Genomic Science Program
U.S. Department of Energy | Office of Science | Biological and Environmental Research Program

BER-RENEW iSAVe: New Energy Sciences Workforce to Advance Innovations in Sustainable Arid Vegetation


Nathalie Delherbe* (, Courtney Cameron* (, Chynna Bowman, Elizabeth Waters, Marina G. Kalyuzhnaya


San Diego State University


(1) Uncovering the natural principles that control greenhouse gas–capturing capacities of native arid soils; (2) Defining key players of the C1B community and evaluating their impact on soil-atmosphere exchange fluxes, soil chemistry, and water retention; (3) Validating the applicability of C1B supplements to benefit crop growth in nutrient-limited arid environments; and (4) Evaluating impacts and constraints of the C1B-based technology implementation at midscale farm levels for energy crop production.


Sustainable use of arid soil will critically depend on the ability to foster natural principles that preserve soils and support the structure and functions of native ecosystem microbiomes in the long term. Native arid ecosystems represent an untapped reservoir of microbial functions essential for promoting plant growth and survival under water-limited and nutrient-poor conditions. The main goal of this study was to interrogate metagenomic data and functional capabilities of natural arid land microbiomes to design critical solutions for threatened agricultural land.

Here, the team presents a holistic study that started with thorough investigation of in situ methane (CH4) fluxes and microbial communities inhabiting soil in the Anza Borrego Desert, a model arid ecosystem.
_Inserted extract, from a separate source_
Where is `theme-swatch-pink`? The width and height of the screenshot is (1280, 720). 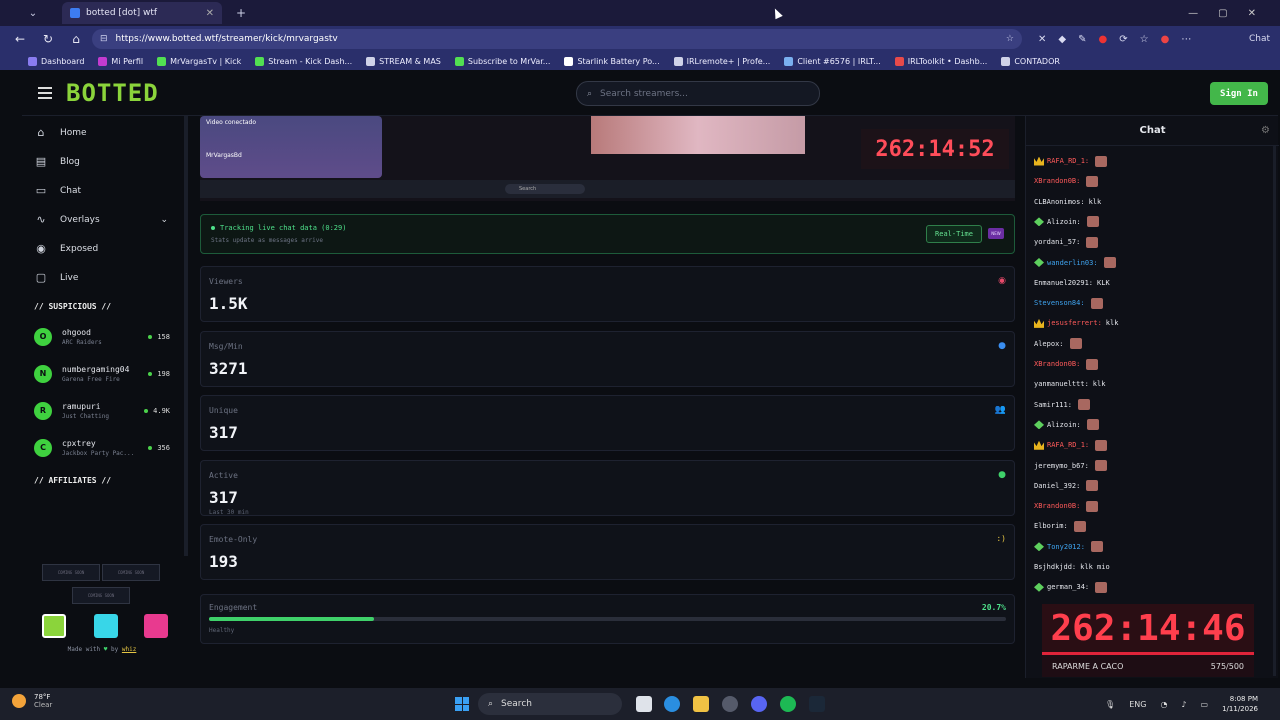 theme-swatch-pink is located at coordinates (156, 626).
Researchers found that in situ CH4 fluxes indicate differences in the consumption of CH4 between vegetated and unvegetated soil patches, reaching their peak on vegetated sites at the highest daylight times around noon with up to 12 micromoles per square meter x h. The metagenomic and enrichment studies revealed a ubiquitous presence of methanotrophic bacteria in the Anza Borrego Desert soil. The network analysis highlights the co-occurrence of CH4-consuming bacteria (Methylocaldum, Methylobacter, and Methylomicrobium) and several members of Rhizobia and nitrifying bacteria. Sixty-one metagenome assembled genomes (MAGs) were generated, and eight MAGs were identified as methanotrophs, including four Methylocaldum spp. and Methylobacter luteus. Additional high-resolution sampling efforts revealed the co-occurrence of several methanotroph genera, of which the highest proportion corresponded to Methylocaldum, in both vegetated and unvegetated patches.
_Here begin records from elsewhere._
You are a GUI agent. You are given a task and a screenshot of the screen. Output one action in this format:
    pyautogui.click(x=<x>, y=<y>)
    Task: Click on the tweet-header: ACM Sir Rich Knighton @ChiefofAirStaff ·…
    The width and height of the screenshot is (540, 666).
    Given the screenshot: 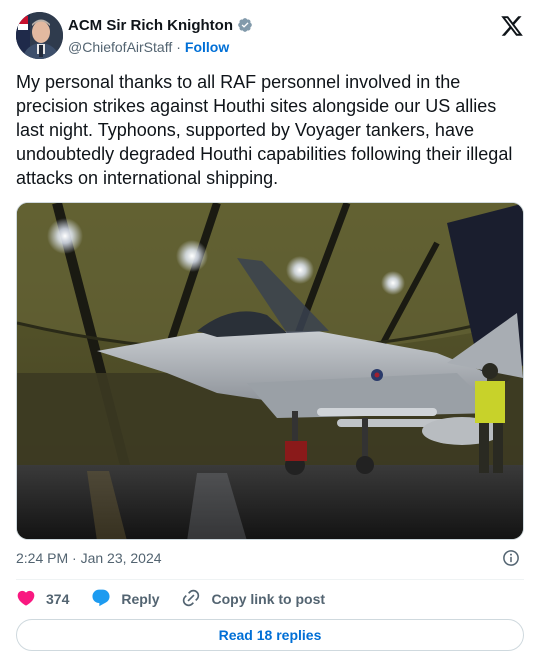 What is the action you would take?
    pyautogui.click(x=270, y=36)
Several methanotrophic bacteria, most belonging to the genus Methylocaldum, were isolated and sequenced. Comparative genomic studies were carried out. The examination of the genome inventory of these strains found significant redundancy in primary metabolic pathways, including numerous copies of a key gene for methane oxidation and several genes for methanol oxidation, in addition to three pathways for one-carbon assimilation, and two strategies of carbon storage (glycogen and polyhydroxyalkanoates).

Furthermore, the interaction of native methanotrophic species with the California-native plant Boechera depauperata (Brassicaceae) were examined. When supplemented with methanotrophic traits, B. depauperata displays drought tolerance and increased growth as well as quantitative measures of plant resilience, including photosystem activity and increased leaf area. Metabolomic and transcriptomic analysis revealed promoting flavonoids in the plants and a decrease in various amino acids including tryptophan, followed by an upregulation in genes involved in the tryptophan mediated–indole-3-acetic acid (IAA) biosynthesis pathway.
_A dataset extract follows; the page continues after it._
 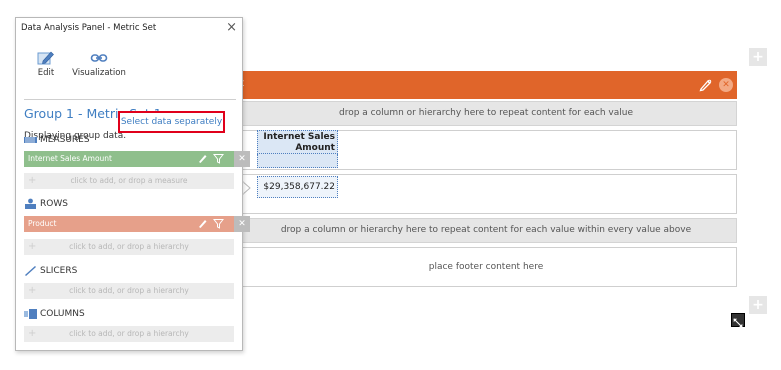 What do you see at coordinates (99, 73) in the screenshot?
I see `visualization-tool-label: Visualization` at bounding box center [99, 73].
These results suggest a mutualistic relationship between B. depauperata and Methylocaldum sp. leading to higher plant drought tolerance. Data suggest that in this arid ecosystem, methanotrophs are associated with vegetation and the association might enhance native plant drought tolerance. This work provides essential evidence that the association between plants and methanotrophs in (semi)arid ecosystems plays a major role in supporting the vegetation diversity of those ecosystems that subsequently might be key for methane cycling, having a significant impact on the global levels of this potent greenhouse gas and ultimately influencing the global climate.

Funding Information

Metagenomic and Methylocaldum spp. genome sequencing and assembly were carried out by the DOE Joint Genome Institute (JGI). This work was funded by the U.S. DOE under the DOE Office of Science Reaching a New Energy Sciences Workforce (RENEW) contract DE-SC0024289.